Elastic Search 8.11: Announcing GA of Elastic’s Learned Sparse EncodeR model and a new set of enriched connectors
Elastic Search 8.11 marks the general availability of the Elastic Learned Sparse EncodeR Model (ELSER). You can now use ELSER in production to get best in class relevance and integrate with transformer models of your choice. There are also several generative AI (GAI) updates that add up to making Elasticsearch® a great vector database. This was achieved by making the use of dense vector mappings more intuitive and performant and by adding more content to Search Labs. Elevate your unified knowledge search across your organization by syncing your data from Outlook, Teams, Zoom, and Box.
Elastic Search 8.11 is available now on Elastic Cloud — the only hosted Elasticsearch offering to include all of the new features in this latest release. You can also download the Elastic Stack and our cloud orchestration products, Elastic Cloud Enterprise and Elastic Cloud for Kubernetes, for a self-managed experience.
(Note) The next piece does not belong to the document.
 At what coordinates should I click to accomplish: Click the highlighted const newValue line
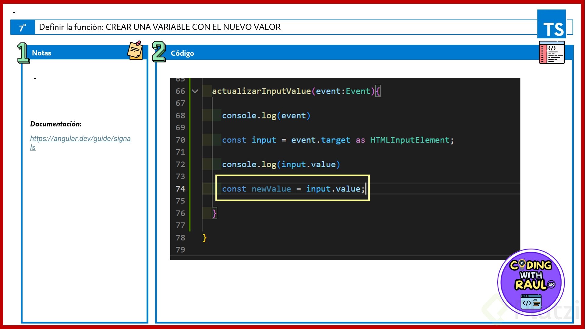[x=293, y=189]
What else is new in Elastic 8.11? Check out the 8.11 announcement post to learn more >>
Elastic Learned Sparse EncodeR model (ELSER) is now GA
Elastic Learned Sparse EncodeR — or ELSER — is the Elastic retrieval model trained by Elastic® that enables you to perform semantic search to retrieve more relevant search results. This search type provides you search results based on contextual meaning and user intent, rather than exact keyword matches.First introduced in 8.8, with 8.11, ELSER is generally available for production use with improved relevance and performance. Users will now see two model Ids for ELSER along with a recommendation on which one to use based on their profile.
- Universal Version, which can run on any hardware
- Optimized Version for x86 family of architectures
If you are already using ELSER and want to upgrade to the latest ELSER version, there is a notebook available to walk through the upgrade process in Elastic Search Labs.
With the above changes, when using ingestion mechanisms like our web crawler and connectors, the managed ingest pipeline will default to using the latest ELSER when deploying using the UI.
Updates to the generative AI developer experience
Elastic Search Labs
Elastic Search Labs continues to add great content to its list. Some of the notable recent ones are listed below.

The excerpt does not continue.